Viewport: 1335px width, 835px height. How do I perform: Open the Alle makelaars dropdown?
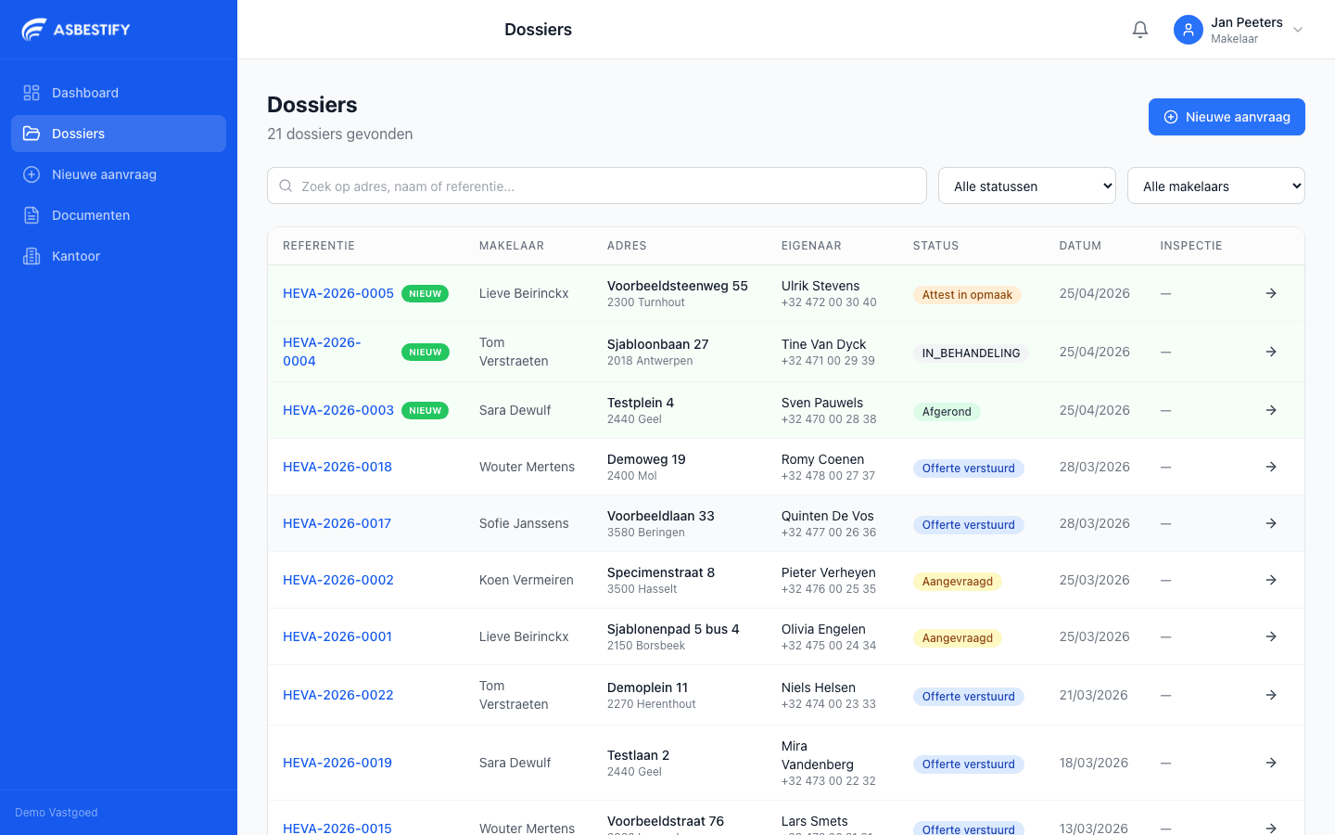[x=1215, y=186]
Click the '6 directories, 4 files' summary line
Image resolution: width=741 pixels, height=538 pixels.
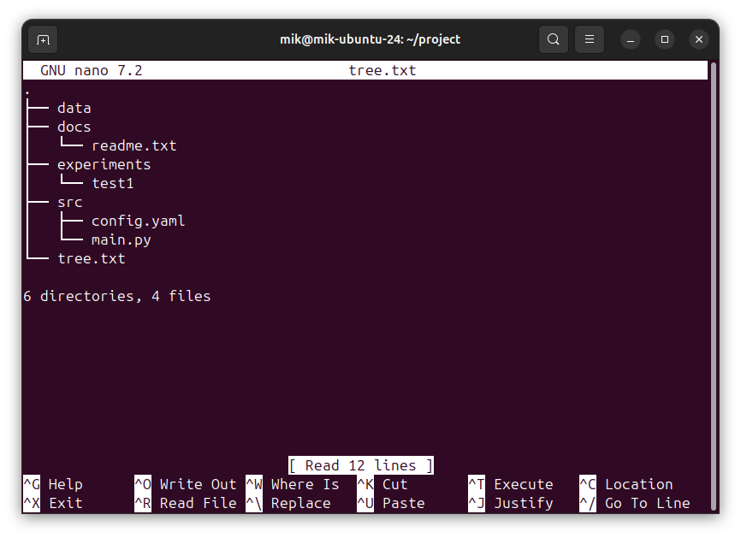pyautogui.click(x=117, y=296)
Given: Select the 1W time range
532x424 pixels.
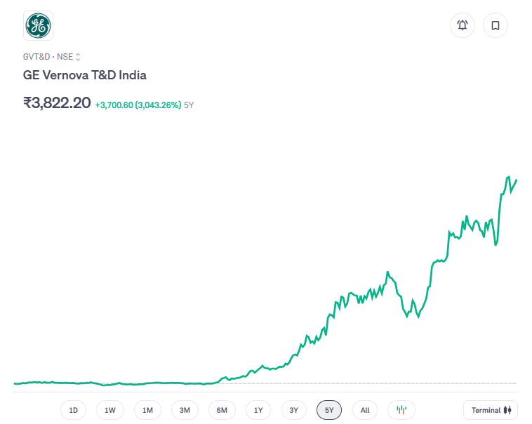Looking at the screenshot, I should coord(110,410).
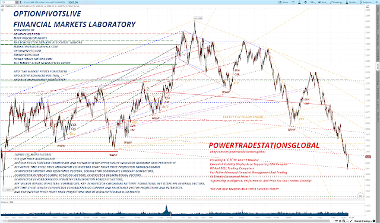Open the time frame selector button
Screen dimensions: 380x223
point(313,2)
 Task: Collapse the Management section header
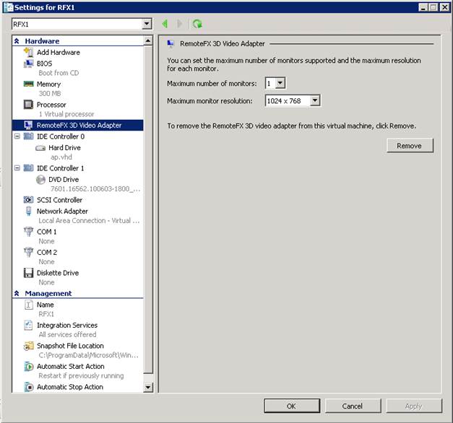pyautogui.click(x=17, y=294)
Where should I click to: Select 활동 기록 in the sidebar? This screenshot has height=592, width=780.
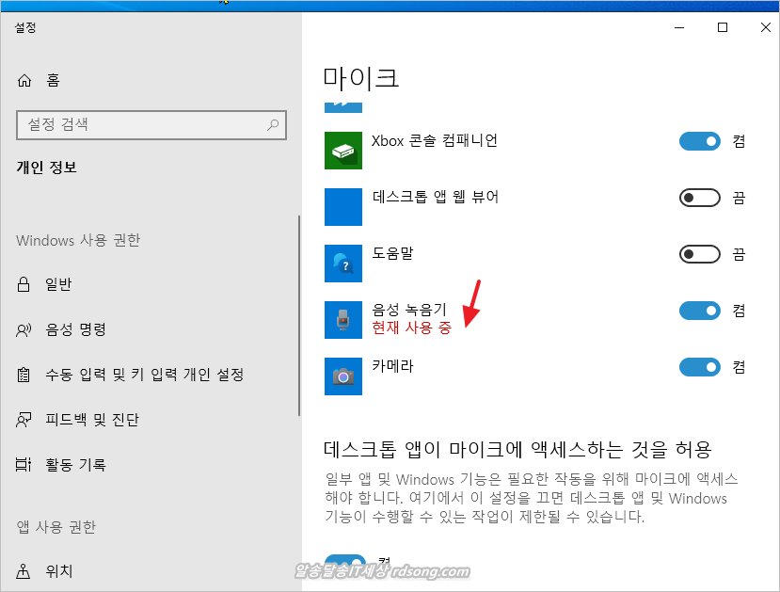75,465
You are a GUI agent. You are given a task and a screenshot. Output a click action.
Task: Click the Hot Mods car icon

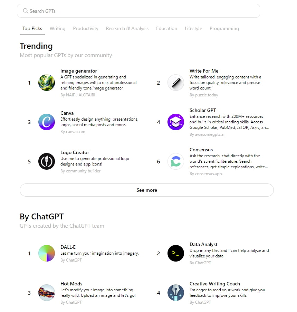click(47, 293)
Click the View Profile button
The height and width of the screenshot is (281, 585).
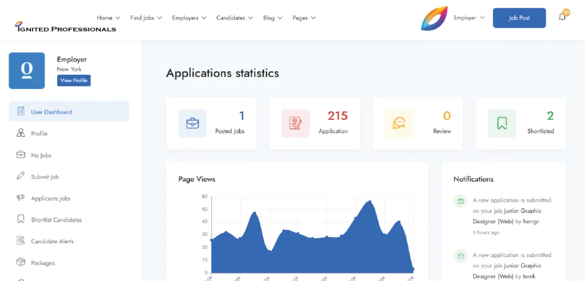(x=74, y=81)
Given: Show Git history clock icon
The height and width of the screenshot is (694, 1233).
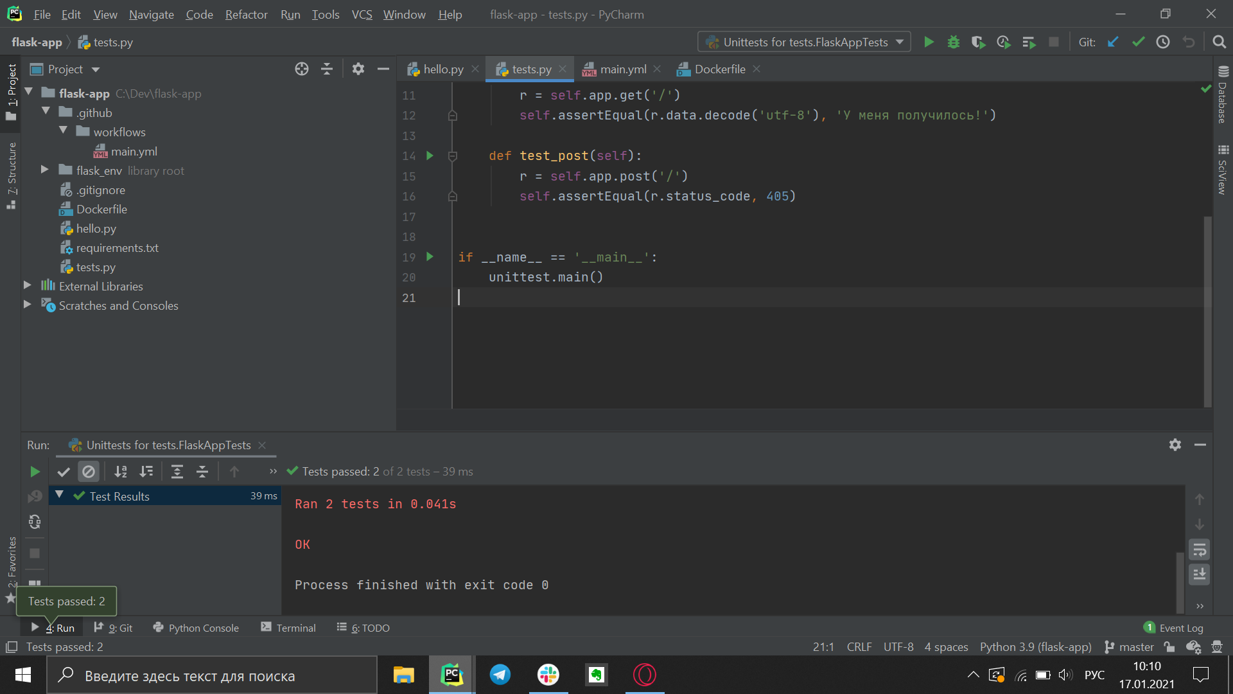Looking at the screenshot, I should pos(1163,42).
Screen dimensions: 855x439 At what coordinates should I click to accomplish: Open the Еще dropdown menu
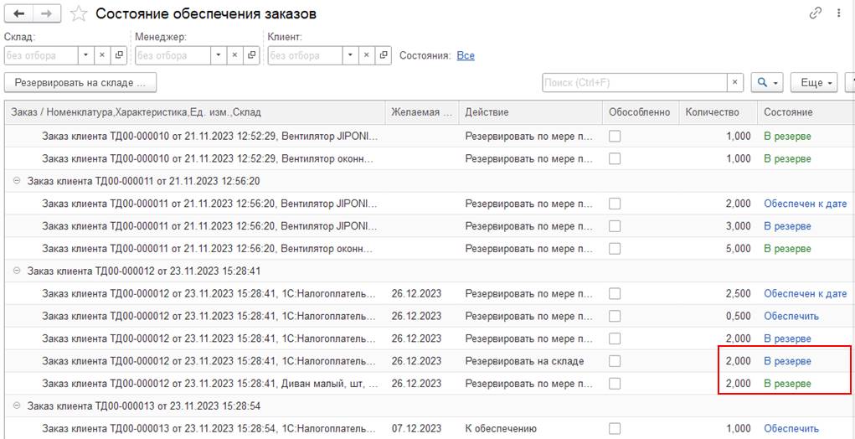click(x=817, y=82)
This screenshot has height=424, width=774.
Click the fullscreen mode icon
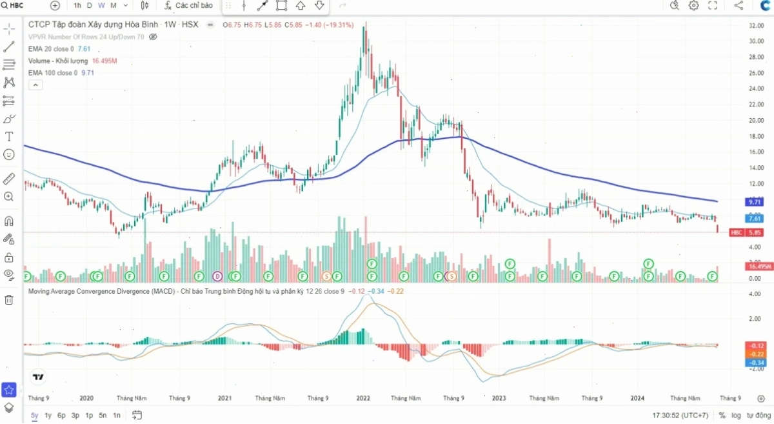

▸ **Assignment**:
Please copy out the material above exactly, with the images removed.

▸ **Reply**:
Viewport: 1335px width, 835px height. How do I perform: Open the Alle makelaars dropdown?
[x=1215, y=186]
Click the '6 directories, 4 files' summary line
Image resolution: width=741 pixels, height=538 pixels.
pyautogui.click(x=117, y=296)
Given: Select the 1W time range
532x424 pixels.
Looking at the screenshot, I should coord(110,410).
Open the time frame selector button
Screen dimensions: 380x223
point(313,2)
 Task: Collapse the Management section header
pyautogui.click(x=17, y=294)
Where should I click to: Select 활동 기록 in the sidebar? This screenshot has height=592, width=780.
75,465
You are a GUI agent. You are given a task and a screenshot. Output a click action.
Task: Click the Hot Mods car icon

click(47, 293)
Click the View Profile button
The height and width of the screenshot is (281, 585).
(x=74, y=81)
Given: Show Git history clock icon
The height and width of the screenshot is (694, 1233).
Looking at the screenshot, I should pos(1163,42).
Screen dimensions: 855x439 At what coordinates should I click to accomplish: Open the Еще dropdown menu
click(x=817, y=82)
This screenshot has height=424, width=774.
Click the fullscreen mode icon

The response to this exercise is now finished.